Don't skip naps.It's tempting to skip naps since you didn't pay a boatload of money to stay in your hotel room with a napping child, but you also aren't paying to be dealing with a melt-down in a very public place. Squeezing in a nap will make everyone's life a lot better. Not only will your child be better rested and better behaved, but you can take a nap or enjoy some time with a book or magazine. And that sounds like a vacation to me!
Stay somewhere central. I've learned my lesson about trying to save money by staying outside of town. You end up spending more on a rental car and wasting tons of time looking for parking, driving in and out of the city, and it's harder to get back to the hotel if your child has an accident and needs new clothing or for a nap.
Be serious about bedtime the first night. Let your kids know you mean business when you put them down for naps and bed the first day or you'll end up fighting them every single day the rest of the trip which, at least for me, is a quick way to ruin a good time. Put them in their crib or bed and don't get them out unless the hotel catches on fire. If they know you'll crack under pressure, you won't get a moment's peace.
Over-plan and expect to do half of it. I like having a good list of things to see and places to eat while we were there, but I also know we won't get to all of it. If something ends up being closed, I need a backup plan or if it's clear that one of our children won't be able to deal with a museum, I don't want the whole afternoon to go to waste. I'd rather have a great time at one thing with the girls than push to do two things and have us all miserable throughout it all.

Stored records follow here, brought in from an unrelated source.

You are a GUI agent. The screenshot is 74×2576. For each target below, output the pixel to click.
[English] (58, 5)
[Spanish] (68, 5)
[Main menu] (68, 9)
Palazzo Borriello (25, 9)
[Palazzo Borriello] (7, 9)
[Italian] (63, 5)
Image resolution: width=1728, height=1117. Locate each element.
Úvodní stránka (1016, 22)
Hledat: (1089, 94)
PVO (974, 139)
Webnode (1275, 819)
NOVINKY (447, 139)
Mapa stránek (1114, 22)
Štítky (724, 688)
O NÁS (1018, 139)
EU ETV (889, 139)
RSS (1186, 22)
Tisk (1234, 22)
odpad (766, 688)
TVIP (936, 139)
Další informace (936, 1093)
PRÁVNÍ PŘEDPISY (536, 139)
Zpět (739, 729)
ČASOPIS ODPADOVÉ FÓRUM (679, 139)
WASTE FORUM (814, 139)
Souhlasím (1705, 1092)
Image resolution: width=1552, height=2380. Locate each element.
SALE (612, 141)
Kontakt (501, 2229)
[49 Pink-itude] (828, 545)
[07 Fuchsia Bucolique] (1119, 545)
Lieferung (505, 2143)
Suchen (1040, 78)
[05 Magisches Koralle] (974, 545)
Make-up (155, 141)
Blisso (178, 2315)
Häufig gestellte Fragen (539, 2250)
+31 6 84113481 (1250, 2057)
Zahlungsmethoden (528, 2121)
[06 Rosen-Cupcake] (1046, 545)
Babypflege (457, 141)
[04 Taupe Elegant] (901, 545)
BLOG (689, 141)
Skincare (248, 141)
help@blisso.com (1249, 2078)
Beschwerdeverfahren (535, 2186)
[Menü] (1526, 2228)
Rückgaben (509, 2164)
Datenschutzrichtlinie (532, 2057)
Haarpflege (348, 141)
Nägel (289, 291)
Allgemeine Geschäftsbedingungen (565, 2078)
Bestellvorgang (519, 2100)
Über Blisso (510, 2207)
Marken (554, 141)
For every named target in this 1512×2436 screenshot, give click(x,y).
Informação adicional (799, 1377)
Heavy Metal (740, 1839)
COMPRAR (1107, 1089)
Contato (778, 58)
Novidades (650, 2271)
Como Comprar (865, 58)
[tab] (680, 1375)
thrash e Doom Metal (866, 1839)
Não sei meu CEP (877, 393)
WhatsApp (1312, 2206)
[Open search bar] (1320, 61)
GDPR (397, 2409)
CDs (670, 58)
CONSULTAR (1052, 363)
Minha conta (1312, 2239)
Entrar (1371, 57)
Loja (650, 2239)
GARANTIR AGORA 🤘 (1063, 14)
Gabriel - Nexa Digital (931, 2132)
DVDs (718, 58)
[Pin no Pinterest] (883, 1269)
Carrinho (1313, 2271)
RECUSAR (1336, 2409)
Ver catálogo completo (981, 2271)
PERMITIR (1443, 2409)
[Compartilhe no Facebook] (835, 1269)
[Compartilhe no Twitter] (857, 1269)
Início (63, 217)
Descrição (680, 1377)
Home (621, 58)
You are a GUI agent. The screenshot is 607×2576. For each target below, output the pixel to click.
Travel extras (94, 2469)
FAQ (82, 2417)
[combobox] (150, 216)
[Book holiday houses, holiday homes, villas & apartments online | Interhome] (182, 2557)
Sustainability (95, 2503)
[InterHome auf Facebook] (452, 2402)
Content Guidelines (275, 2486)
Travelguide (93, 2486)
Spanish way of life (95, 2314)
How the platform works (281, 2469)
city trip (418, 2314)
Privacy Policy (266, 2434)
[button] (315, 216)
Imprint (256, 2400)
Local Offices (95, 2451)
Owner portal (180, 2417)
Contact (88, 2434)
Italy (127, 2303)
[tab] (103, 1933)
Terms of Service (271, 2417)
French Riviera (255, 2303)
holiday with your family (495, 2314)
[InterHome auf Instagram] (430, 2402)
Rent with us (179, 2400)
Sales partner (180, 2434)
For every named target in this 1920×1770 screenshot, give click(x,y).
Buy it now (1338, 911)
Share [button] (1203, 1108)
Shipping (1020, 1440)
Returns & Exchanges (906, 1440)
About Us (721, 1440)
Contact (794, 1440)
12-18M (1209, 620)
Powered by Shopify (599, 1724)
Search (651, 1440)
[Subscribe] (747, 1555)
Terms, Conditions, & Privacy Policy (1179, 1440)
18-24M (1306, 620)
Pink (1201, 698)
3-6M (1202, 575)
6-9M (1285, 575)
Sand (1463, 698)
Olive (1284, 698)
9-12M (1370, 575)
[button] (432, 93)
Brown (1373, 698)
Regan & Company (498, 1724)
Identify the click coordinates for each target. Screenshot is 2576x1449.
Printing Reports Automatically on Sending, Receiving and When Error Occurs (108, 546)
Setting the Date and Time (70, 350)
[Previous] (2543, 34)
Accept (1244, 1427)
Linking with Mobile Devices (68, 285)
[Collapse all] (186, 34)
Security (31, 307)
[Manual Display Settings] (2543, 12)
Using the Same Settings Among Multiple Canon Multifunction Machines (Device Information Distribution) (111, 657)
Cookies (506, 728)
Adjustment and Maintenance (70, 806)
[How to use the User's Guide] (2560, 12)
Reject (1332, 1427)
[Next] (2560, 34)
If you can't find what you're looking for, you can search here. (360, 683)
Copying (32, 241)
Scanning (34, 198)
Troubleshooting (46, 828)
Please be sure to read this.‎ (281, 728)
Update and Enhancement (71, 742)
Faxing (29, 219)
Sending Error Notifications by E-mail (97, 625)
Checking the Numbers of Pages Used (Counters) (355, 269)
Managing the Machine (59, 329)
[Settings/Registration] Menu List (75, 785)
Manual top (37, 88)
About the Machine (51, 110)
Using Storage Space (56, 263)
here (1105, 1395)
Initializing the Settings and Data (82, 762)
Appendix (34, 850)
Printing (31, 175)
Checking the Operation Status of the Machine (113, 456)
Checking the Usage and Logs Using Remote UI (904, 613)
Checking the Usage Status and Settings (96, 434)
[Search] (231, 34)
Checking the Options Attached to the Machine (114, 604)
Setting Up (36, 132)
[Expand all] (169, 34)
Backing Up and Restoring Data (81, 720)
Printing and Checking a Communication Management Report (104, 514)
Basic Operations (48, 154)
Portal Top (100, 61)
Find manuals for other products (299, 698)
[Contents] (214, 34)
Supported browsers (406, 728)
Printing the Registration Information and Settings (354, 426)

Pick kid-friendly things. This might seem super obvious, but this is likely not the time to try to spend 4 hours at an art exhibit (unless your kids are accustomed to doing so). We try to visit the public library, walk a lot, scope out parks or zoos, visit the children's museum, and run around at outdoor gardens and memorials or monuments. I also am not interested in eating at lousy places when we're on vacation, but I recognize a fancy meal might not be a great fit with three small and tired children. This is a great time to visit hole-in-the-walls and food trucks.
Don't rush. I'm one of those people who likes to GO GO GO, but I've learned the hard way that it makes the whole family miserable if I can't let go of my itinerary. I remind myself that the point of vacation is to have fun together and if that means we walk slowly, stop to look in store windows or skip something, that's okay. I don't want to ruin vacation for everyone just because we missed one art museum.